Un frío día de enero de 1864 ardió una singular hoguera en el jardín de la casa palacio de los Ulloa, marqueses de Torreorgaz. Crepitaron las llamas tan rápida y alegremente, que el fuego consumió en pocos minutos su alimento, y al poco solo quedó un montón de cenizas, que unos criados recogieron y depositaron en un hoyo cercano que habían excavado, para allí enterrarlas donde el viento no las esparciera.
La antigua denominación de casa palacio de los Ulloa corresponde a la posterior de palacio de los marqueses de Torreorgaz, hoy Parador Nacional de Turismo, en la calle Ancha del Intramuro.
A su muerte, don Manuel de Aponte y Ortega-Montañés, séptimo marqués de Torreorgaz y cuarto de Camarena la Real, había dejado numerosos papeles y, entre ellos, un magnífico cofre de aceptable tamaño. Murió soltero y relativamente joven, con una bien ganada fama entre sus paisanos de haber sido un formidable conquistador, cuyas amantes se recordaban por cientos. Con este antecedente, su hermana doña María de las Mercedes, sospechando que sería una tarea desagradable para mujer de su alcurnia, solicitó a su marido, don Miguel Jalón Larragoiti, que fuera él quien buscara, entre el revoltijo, las llaves con las que abrir el arca y mirar su interior.
Tuvo intuición la señora. El solícito esposo, una vez las encontró, manipuló con ellas el mecanismo y pudo levantar al fin la tapa superior. Dentro guardaba el muerto, apiladas de cualquier manera, incontables cartas de amor, algunas sueltas, otras unidas por lazos; y todas mezcladas con lo que parecían pequeños estuches, al modo de relicarios, que contenían mechones de pelo. A juzgar por su aspecto, don Miguel no dudó que habían pertenecido a mujeres de toda condición y clase, fruto de los devaneos del mujeriego.

El fallecido, en vida contó con el favor de la naturaleza, con posición y dineros, y fue más que un notable seductor, en cuyos lances no dudó en pertrechar los más extraordinarios artificios y tretas si con ellos lograba rendir las más estrechas defensas del pudor y la honra femenina. Se contaba que, no obstante su pronta pérdida de interés en cuanto obtenía la prenda, dejaba gratos recuerdos de los encuentros, y prueba de ello era el contenido del cofre. Conquistas ocasionales, amantes en varios días, las más dejaron testimonio de sus momentos vividos con don Manuel.
Él lo guardaba todo celosamente, quizá por condescendencia, quizá como recuerdo,
…quizá como trofeos y garantía de su veracidad en conversaciones jactanciosas.
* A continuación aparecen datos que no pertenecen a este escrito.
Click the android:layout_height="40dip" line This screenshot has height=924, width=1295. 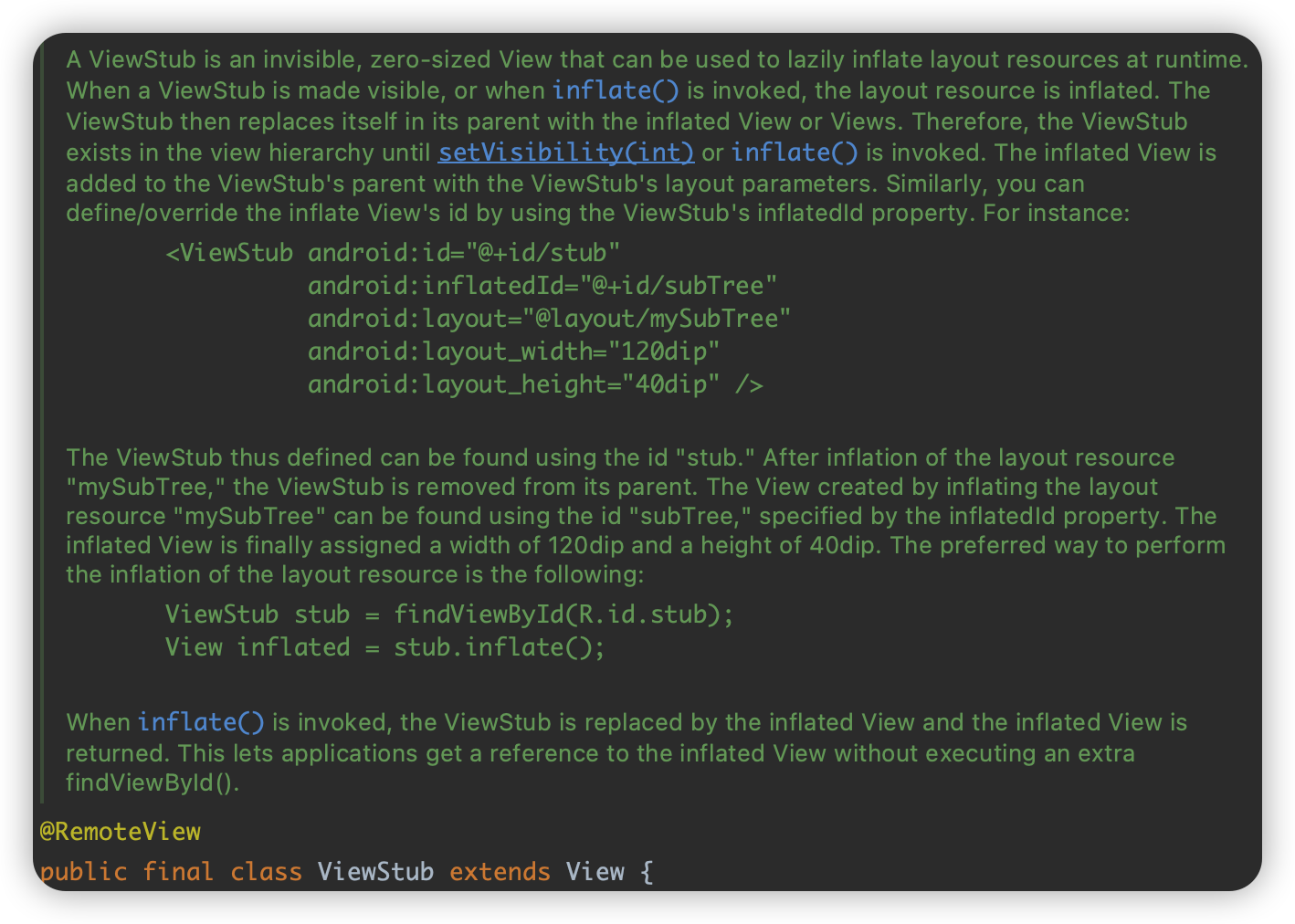click(535, 384)
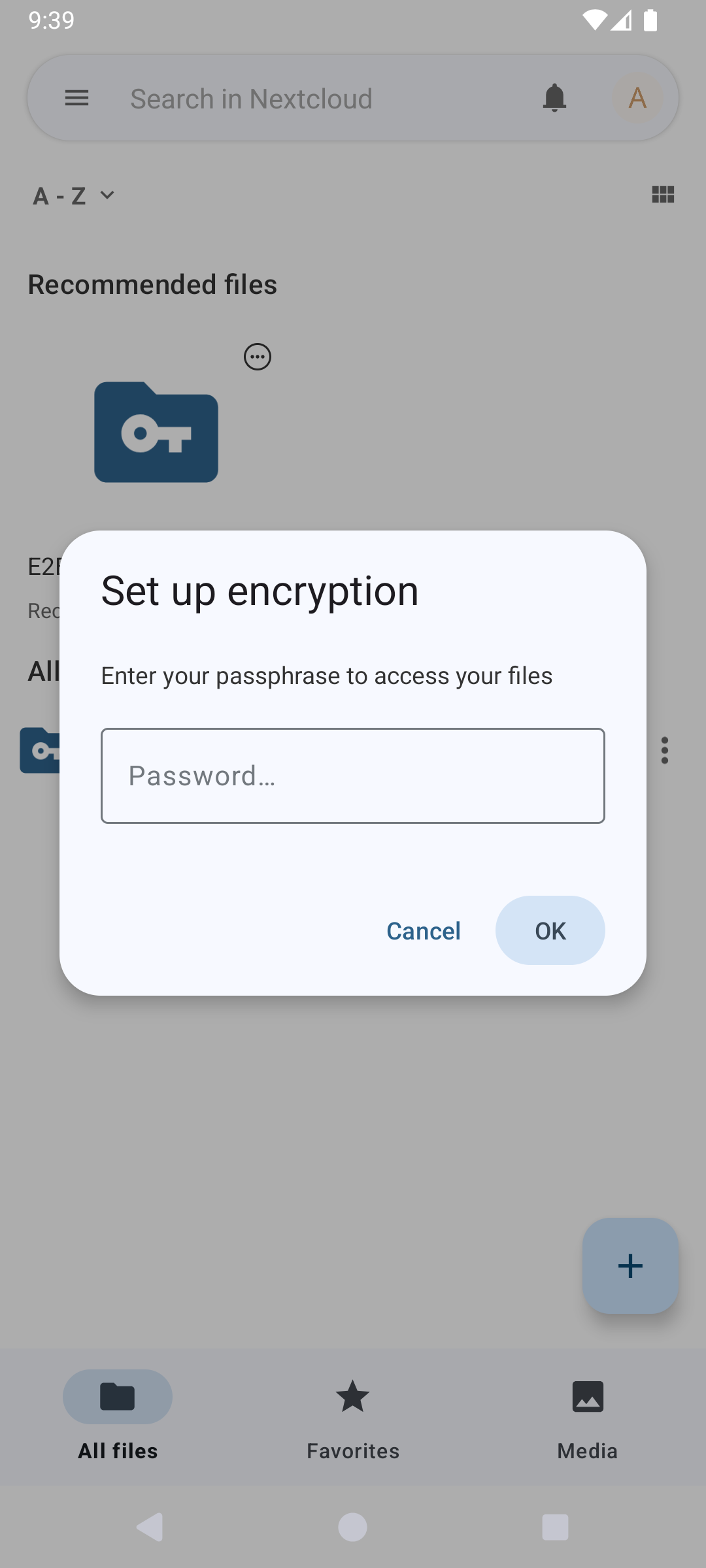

Su vida quedó, así, reflejada en un verso de las muchas poesías que compuso, aun no siendo tan diestro en este otro oficio:
Arrancaré las flores de sus tallos
Era un crápula con un carácter en extremo licencioso, dilapidador y extravagante. Muestra de su conducta es cierto episodio en que, estando en medio de una animada plática con unos amigos, les invitó a probar el más extraordinario queso que pudieran imaginarse, quedando todos invitados a la degustación al día siguiente. En la espera, reunió a todas las amas de cría que lactaban recién nacidos en Cáceres, mandando se ordeñasen en su presencia hasta que tuvo leche suficiente para fabricar un pequeño queso. Llegado el convite, cada comensal aprobó el alimento como excepcional y, al final, le preguntaron curiosos y expectantes sobre su procedencia, a lo que el marqués no dudó en decirles la verdad; una verdad que fue inmediatamente seguida de las náuseas y los vómitos incontrolados de los asistentes.
Volviendo a los papeles y cabellos, doña María de las Mercedes, que nunca tuvo en buena estima a su hermano, sus dispendios y su vida en general, ordenó escandalizada a su marido:
– ¡Quema todo! Ahí, en el jardín. Papeles inservibles, cartas y… lo otro.
– ¿Todo? – acertó a decir el maravillado don Miguel, cuya mirada, que oscilaba entre su mujer y el contenido del cofre, aún delataba el asombro.
– Que no quede rastro alguno. No quiero saber cuántas, no quiero saber nombres. Luego, las cenizas se entierran allí mismo.
Ardió pues la hoguera y perecieron cientos de citas anónimas, de deseos vanos, de esperanzas rotas.
Se quemó la vida del marqués…
Todo se difuminó entre las llamas y se enterró en el jardín, donde todos los años nacen y marchitan las flores que alimentan aquellas cenizas.
FUENTE:
HURTADO PÉREZ, PUBLIO. Ayuntamiento y familias cacerenses.